◆ DIRECTION
Please put everything from the line containing "How do I perform: Click the logout" down to the line containing "Action: [137, 89]" into a Markdown table with columns Row and Line, numbering each line and skipping blank ones.
Begin INPUT MATERIAL
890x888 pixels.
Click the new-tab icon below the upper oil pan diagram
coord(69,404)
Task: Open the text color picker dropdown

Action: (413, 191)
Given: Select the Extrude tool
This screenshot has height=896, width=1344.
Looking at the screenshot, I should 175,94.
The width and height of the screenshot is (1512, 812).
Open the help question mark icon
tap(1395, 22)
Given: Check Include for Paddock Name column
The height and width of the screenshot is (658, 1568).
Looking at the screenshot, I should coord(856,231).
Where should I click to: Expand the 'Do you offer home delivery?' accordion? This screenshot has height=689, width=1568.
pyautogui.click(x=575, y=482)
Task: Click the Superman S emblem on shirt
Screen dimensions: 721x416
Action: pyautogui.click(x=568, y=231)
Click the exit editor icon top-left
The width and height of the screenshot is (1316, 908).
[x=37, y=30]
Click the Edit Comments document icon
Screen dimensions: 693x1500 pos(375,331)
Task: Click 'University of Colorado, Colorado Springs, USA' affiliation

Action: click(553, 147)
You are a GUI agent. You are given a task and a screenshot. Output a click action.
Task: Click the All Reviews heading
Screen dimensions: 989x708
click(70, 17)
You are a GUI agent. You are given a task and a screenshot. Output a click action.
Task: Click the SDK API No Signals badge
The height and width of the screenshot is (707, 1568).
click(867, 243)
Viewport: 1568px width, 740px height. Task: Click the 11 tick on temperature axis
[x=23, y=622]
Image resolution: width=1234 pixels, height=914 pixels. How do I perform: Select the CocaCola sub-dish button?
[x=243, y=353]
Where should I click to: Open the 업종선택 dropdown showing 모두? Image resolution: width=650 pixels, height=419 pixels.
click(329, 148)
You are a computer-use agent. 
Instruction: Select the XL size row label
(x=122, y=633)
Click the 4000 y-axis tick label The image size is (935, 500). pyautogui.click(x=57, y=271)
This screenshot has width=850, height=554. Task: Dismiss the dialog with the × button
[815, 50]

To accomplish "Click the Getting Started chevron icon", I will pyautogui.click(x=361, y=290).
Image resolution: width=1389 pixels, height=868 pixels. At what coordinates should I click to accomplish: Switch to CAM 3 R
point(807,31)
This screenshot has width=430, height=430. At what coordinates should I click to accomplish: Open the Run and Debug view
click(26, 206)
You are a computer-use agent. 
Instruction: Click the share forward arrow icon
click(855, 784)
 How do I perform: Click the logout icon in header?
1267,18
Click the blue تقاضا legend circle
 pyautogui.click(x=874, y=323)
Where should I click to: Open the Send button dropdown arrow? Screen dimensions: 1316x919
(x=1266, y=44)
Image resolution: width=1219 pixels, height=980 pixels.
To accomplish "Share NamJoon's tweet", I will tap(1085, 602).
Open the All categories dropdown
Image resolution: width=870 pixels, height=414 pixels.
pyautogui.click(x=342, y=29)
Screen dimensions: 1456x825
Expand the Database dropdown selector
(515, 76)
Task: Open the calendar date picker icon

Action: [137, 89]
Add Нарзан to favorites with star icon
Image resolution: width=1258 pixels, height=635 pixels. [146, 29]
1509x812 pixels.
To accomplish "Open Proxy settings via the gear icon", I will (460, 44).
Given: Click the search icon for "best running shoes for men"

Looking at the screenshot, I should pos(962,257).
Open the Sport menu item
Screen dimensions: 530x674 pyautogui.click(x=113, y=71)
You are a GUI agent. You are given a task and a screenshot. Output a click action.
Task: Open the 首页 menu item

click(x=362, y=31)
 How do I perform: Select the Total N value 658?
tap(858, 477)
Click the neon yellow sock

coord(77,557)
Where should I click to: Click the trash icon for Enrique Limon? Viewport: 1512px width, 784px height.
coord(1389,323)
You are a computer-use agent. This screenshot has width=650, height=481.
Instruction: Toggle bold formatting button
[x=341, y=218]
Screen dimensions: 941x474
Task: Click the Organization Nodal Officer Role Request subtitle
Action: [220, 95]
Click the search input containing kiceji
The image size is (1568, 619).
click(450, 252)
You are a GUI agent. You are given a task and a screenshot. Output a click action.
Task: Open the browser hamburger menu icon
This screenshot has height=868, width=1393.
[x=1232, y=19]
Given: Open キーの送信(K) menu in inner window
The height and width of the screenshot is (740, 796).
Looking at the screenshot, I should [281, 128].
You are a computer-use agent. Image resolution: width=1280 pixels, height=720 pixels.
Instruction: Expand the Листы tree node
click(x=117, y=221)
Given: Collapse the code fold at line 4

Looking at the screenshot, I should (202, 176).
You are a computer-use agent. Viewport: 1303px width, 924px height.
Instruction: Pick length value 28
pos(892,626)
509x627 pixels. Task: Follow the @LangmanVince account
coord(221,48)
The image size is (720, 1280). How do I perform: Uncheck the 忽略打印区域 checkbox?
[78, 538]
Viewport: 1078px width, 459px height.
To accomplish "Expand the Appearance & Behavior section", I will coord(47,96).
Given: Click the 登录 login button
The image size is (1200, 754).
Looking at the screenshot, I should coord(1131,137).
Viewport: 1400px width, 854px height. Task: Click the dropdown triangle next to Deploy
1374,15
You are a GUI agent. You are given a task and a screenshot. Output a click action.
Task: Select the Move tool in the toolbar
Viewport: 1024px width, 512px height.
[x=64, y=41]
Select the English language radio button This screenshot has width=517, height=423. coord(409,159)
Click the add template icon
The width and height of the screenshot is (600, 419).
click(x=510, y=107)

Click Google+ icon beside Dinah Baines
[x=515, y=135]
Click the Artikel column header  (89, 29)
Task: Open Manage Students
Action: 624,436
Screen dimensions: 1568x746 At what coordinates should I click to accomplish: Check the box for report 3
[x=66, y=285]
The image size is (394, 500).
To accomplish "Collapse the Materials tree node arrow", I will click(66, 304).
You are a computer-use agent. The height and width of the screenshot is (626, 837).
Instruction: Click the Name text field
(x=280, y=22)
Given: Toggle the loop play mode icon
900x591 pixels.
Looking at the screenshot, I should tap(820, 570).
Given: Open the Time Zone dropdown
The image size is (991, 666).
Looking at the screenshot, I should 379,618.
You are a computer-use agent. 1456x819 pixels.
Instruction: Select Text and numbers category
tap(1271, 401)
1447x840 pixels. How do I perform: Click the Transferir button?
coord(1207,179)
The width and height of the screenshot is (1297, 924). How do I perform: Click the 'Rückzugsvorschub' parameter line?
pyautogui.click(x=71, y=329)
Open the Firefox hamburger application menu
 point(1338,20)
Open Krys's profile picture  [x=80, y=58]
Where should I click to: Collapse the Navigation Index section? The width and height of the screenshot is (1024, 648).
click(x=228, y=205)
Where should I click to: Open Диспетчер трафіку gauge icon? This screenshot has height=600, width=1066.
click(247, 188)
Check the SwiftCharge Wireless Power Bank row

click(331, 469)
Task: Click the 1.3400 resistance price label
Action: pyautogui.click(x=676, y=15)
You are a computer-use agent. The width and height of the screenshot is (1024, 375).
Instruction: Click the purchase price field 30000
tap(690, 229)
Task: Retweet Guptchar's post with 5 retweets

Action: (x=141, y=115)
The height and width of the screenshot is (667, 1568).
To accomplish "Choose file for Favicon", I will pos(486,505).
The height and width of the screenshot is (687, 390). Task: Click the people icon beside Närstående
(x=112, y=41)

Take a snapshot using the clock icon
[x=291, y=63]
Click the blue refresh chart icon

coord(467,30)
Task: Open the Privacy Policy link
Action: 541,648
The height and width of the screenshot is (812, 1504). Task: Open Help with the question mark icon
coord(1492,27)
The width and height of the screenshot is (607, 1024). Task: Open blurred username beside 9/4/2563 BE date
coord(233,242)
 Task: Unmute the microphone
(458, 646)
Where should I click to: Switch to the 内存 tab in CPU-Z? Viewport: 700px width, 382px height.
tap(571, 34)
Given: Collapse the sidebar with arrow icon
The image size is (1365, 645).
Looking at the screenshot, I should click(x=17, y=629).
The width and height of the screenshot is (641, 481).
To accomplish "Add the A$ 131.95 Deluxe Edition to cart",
End INPUT MATERIAL
◆ CORRECT ANSWER
| Row | Line |
|---|---|
| 1 |  How do I perform: Click the logout icon in header? |
| 2 | 1267,18 |
| 3 | Click the blue تقاضا legend circle |
| 4 |  pyautogui.click(x=874, y=323) |
| 5 | Where should I click to: Open the Send button dropdown arrow? Screen dimensions: 1316x919 |
| 6 | (x=1266, y=44) |
| 7 | Image resolution: width=1219 pixels, height=980 pixels. |
| 8 | To accomplish "Share NamJoon's tweet", I will tap(1085, 602). |
| 9 | Open the All categories dropdown |
| 10 | Image resolution: width=870 pixels, height=414 pixels. |
| 11 | pyautogui.click(x=342, y=29) |
| 12 | Screen dimensions: 1456x825 |
| 13 | Expand the Database dropdown selector |
| 14 | (515, 76) |
| 15 | Task: Open the calendar date picker icon |
| 16 | Action: [137, 89] |